Ah, the old stellar aberration arguement. In the dynamic aether model, as a photon travels into moving aether, it's path will change since aether is the photon's medium. And as you pointed out, there is no evidence that a photons path curves as it approaches the Earth.

In my model, the gravitational field is NOT the medium of the photon, space is. So in my model, as a photon enters a moving gravitational field, its path will not change (since the space did not change), only its speed will change so that it is travelling a c relative to the field. In other words, photons are not dragged around by gravitational fields as they would be with a dynamic aether.

 

przyk,

You're right, the clocks decreased ticking rate would not always be equal to the time dilation predicted by relativity. If the light clock's mirrors are faced forward and back, it's decreased tick rate would be greater than the time dilation predicted in relativity. If its mirrors are up-down, or left-right, its decreased tick rate would be equal to the time dilation predicted by relativity. But on average, the light clock's decreased tick rate would be a little bigger than the time dilation predicted by SR.

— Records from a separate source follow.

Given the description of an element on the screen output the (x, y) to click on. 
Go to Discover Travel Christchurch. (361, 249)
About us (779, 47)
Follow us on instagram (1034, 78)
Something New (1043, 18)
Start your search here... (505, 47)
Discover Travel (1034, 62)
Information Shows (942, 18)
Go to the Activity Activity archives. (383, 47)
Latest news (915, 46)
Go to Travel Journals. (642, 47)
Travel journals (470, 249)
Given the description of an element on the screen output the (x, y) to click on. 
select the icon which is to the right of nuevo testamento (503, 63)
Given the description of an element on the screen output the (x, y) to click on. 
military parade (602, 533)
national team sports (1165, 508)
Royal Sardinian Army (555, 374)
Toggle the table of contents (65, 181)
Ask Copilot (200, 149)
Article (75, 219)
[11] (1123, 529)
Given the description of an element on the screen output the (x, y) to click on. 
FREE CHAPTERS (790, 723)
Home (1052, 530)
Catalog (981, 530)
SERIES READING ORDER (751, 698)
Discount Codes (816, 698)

But let me stress that even though the tick rate of atomic clocks that circled the Earth was less then the same clocks that were stationairy on the Earth's surface, the recorded time dilation was not exactly equal to the time dilation predicted by relativity. The fact that the clocks ticked slower was proof enough for supporters of relativity.

Let me also say that because of an atomic clocks complex structure, the actual decreased ticking rate would not be that easy to calculate based on my model. But regardless, it's calculated decreased rate would not be significantly different than what is predicted by relativity.

Exactly.

 

DaleSpam,

The more I think about it, the more I believe that the term "mass" or "rest mass" should be excluded from physics. Maybe we should just use the terms "gravitational mass" and "inertial mass" to describe the different types of mass.

 

I certainly agree that some standardization of terminology would be quite useful. However, like all frame invariant quantities, the norm of the four-momentum (what most physicsts mean by "mass" or "rest mass") is much too useful of a concept to be discarded. I would instead tend to exclude "relativistic mass", which is what most people call the idea that you are describing as "mass", "inertial mass", and "gravitational mass".

However, as Pete pointed out on this thread and as BillyT has pointed out on other threads, relativistic mass can be a convenient concept. I think that the prefered (though not yet standard) practice is to allow both concepts. The norm of the four-momentum (divided by c) is usually called "mass" or "rest mass" and the norm of the three-momentum (divided by the three-speed) is usually called "relativistic mass".

-Dale